What is needed
Return, exactly and in full, the lines of the records below starting at the one with "Task: Open email in new window icon" and ending at the one with "The width and", and no other lines.

Information given
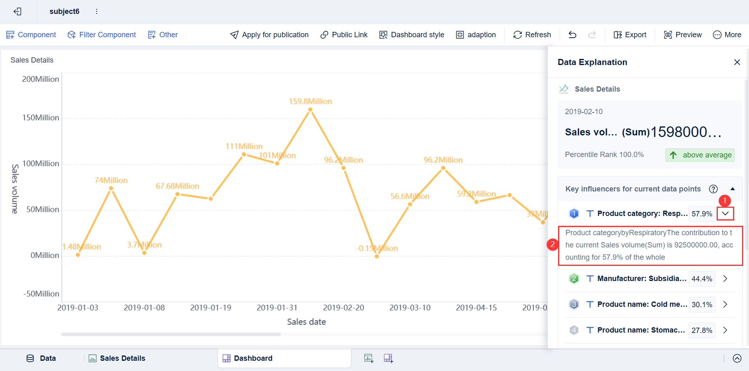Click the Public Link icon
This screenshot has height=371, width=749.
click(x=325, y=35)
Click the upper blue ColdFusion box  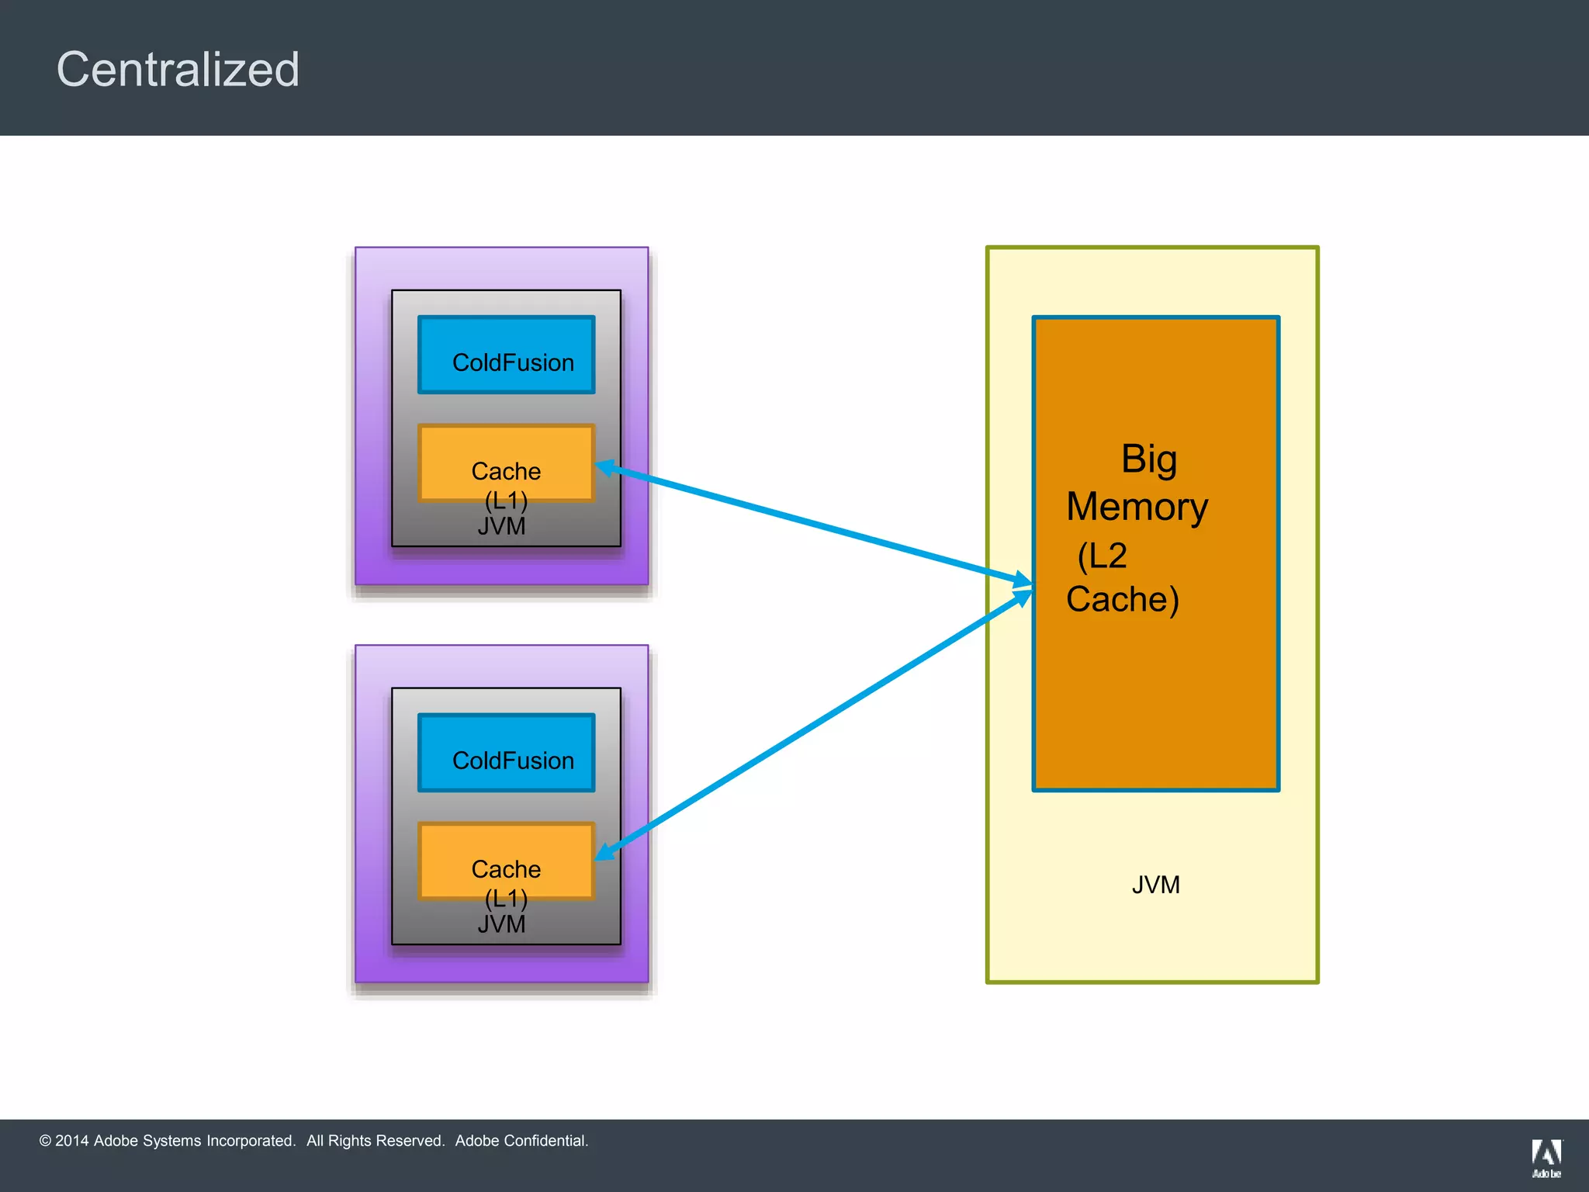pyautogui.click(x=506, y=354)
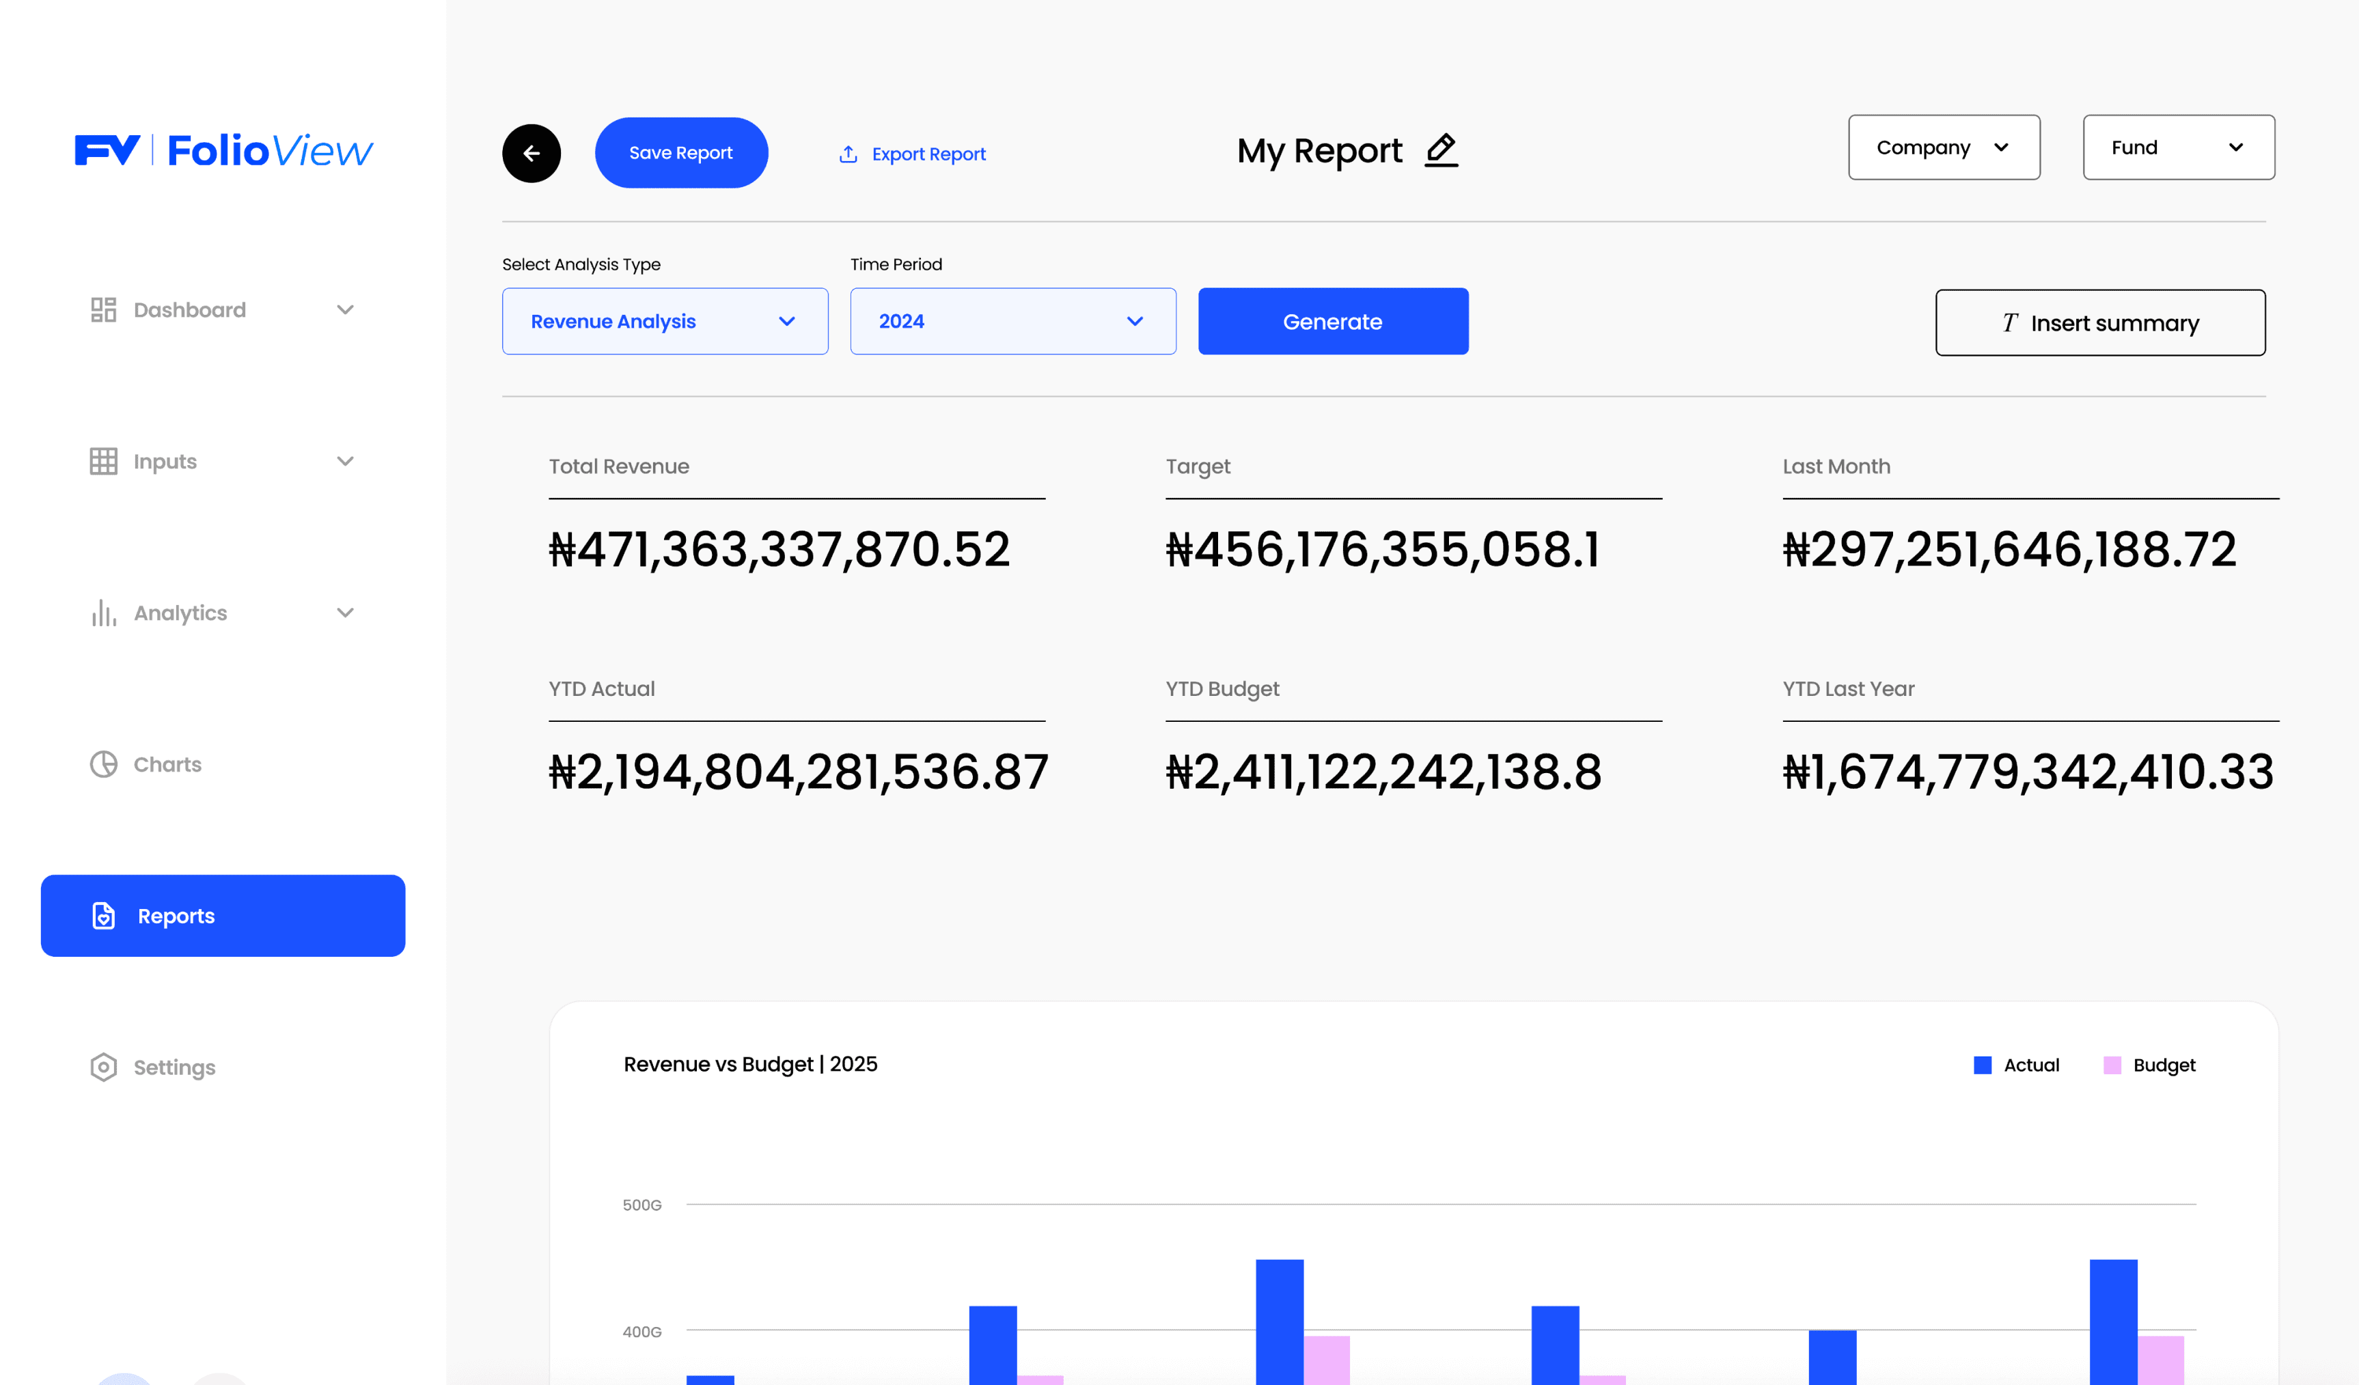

--

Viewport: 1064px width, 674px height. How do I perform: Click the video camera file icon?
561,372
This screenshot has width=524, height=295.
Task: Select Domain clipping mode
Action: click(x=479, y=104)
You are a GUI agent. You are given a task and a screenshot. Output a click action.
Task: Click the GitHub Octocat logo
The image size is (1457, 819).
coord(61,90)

---

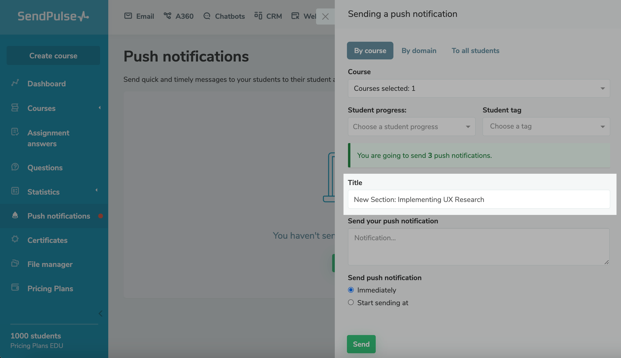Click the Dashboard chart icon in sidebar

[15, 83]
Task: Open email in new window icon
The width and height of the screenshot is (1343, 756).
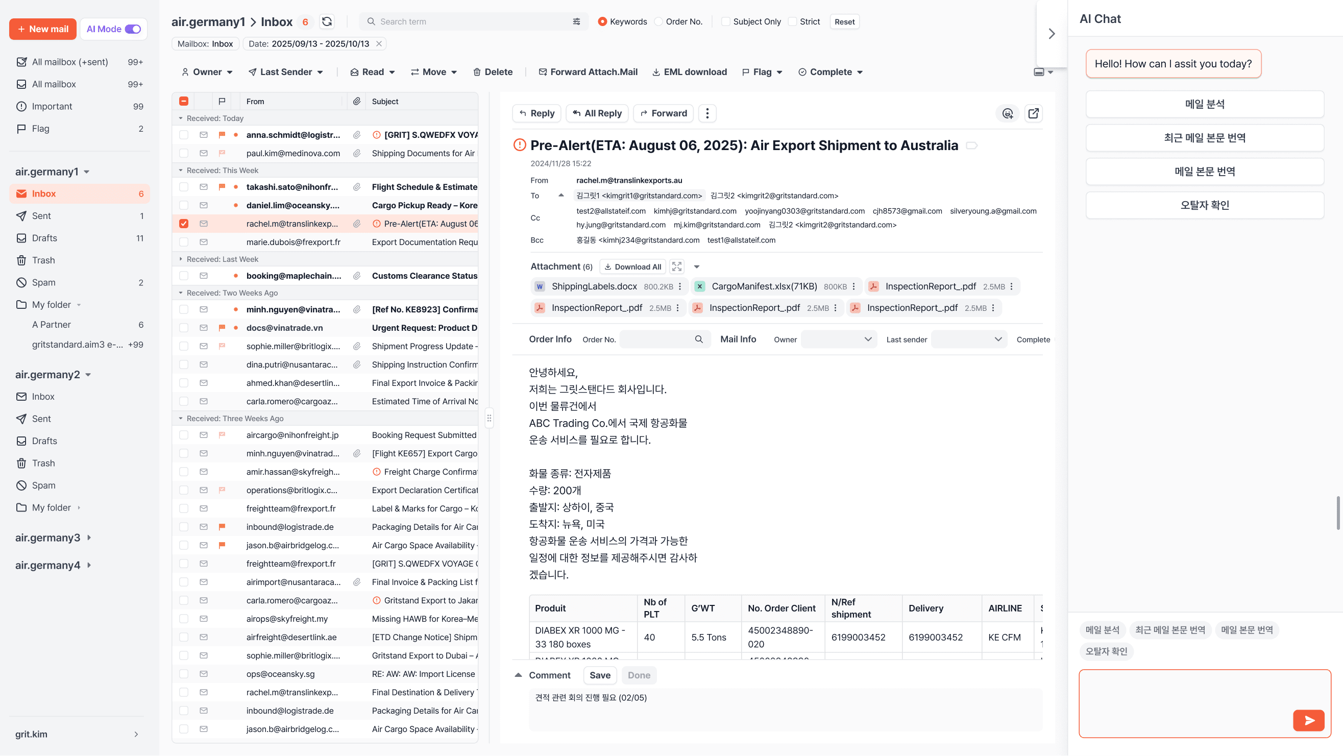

Solution to this exercise
Task: Open email in new window icon
The width and height of the screenshot is (1343, 756).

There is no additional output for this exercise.